(Collected data)
------------

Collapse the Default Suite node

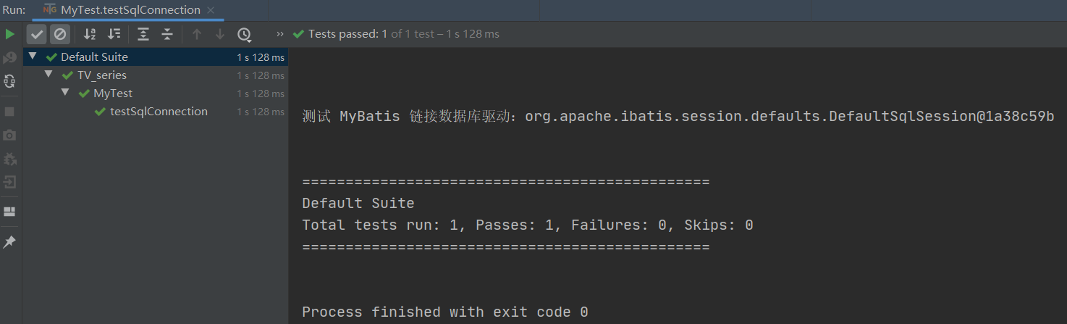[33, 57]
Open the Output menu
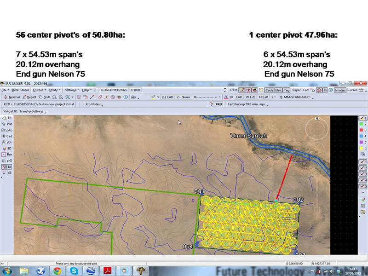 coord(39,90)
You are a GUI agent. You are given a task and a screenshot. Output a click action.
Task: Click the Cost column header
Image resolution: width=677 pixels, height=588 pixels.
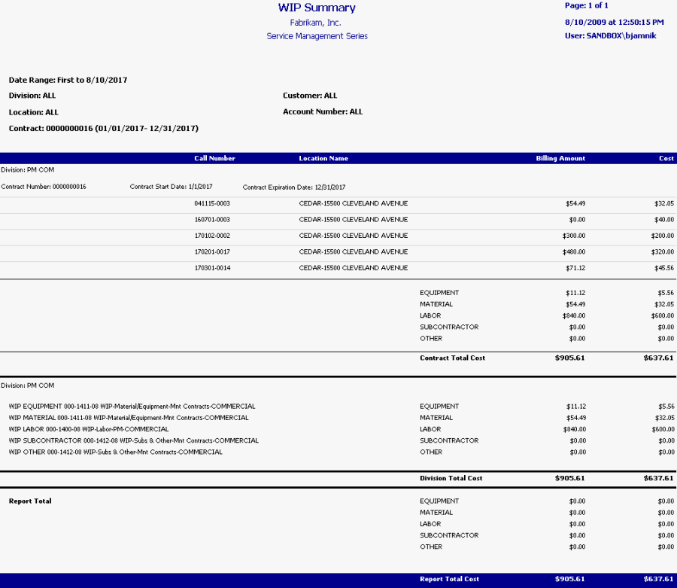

------------

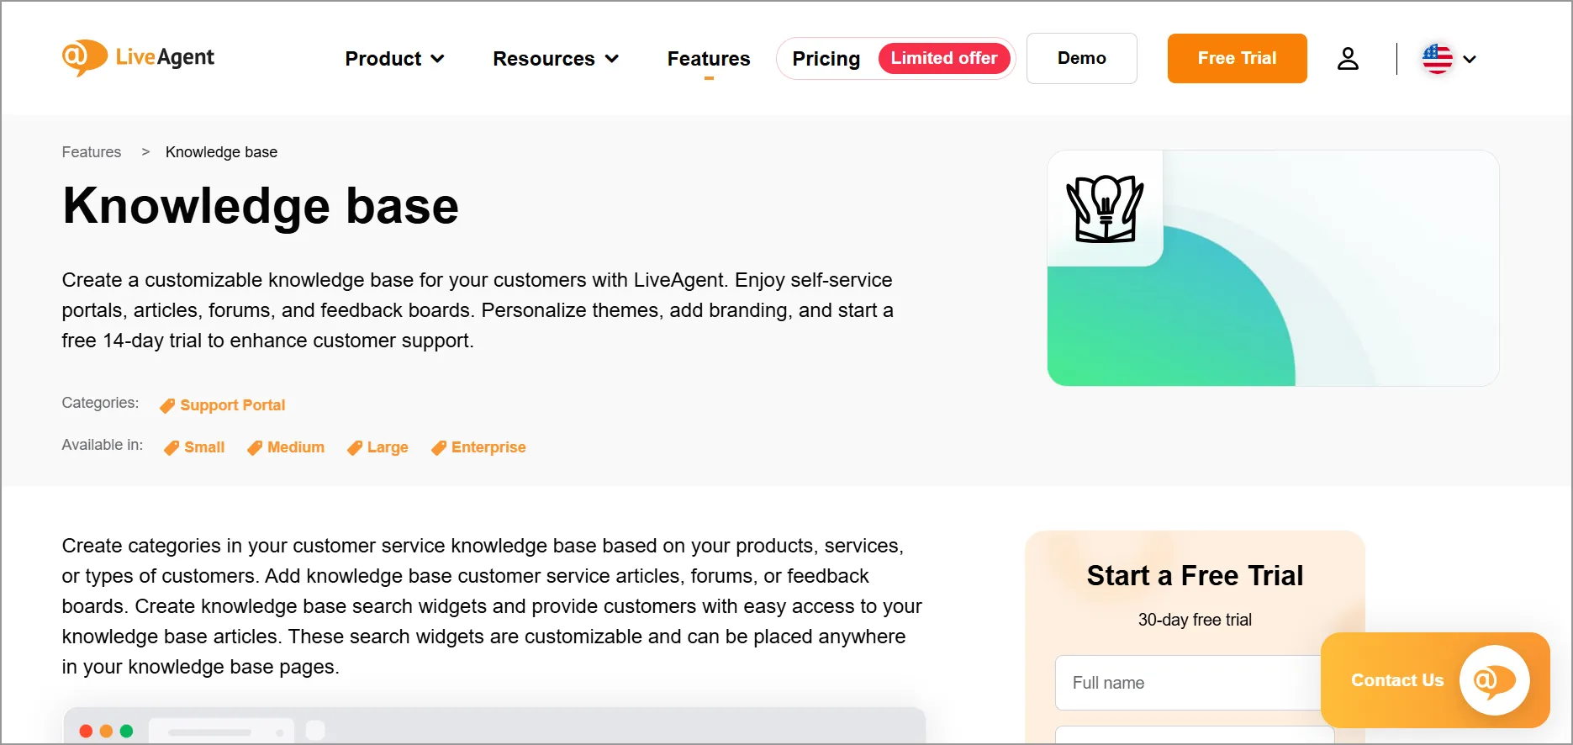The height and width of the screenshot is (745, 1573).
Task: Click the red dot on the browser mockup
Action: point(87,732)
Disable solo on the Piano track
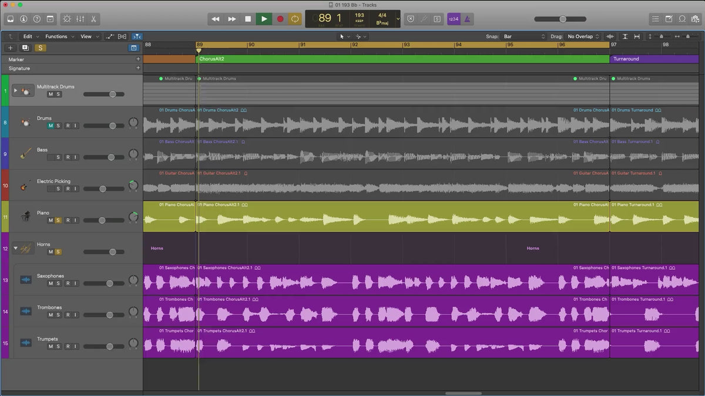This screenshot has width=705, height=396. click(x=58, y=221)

------------

▶ _WORK ITEM_:
Copy out each line of the data above, exactly, if it lies between the line holding "You are a GUI" and the line holding "Image resolution: width=677", inclusive; copy no other line.

▶ _WRITTEN REPLY_:
You are a GUI agent. You are given a task and a screenshot. Output a click action.
Task: Click the Cost column header
Image resolution: width=677 pixels, height=588 pixels.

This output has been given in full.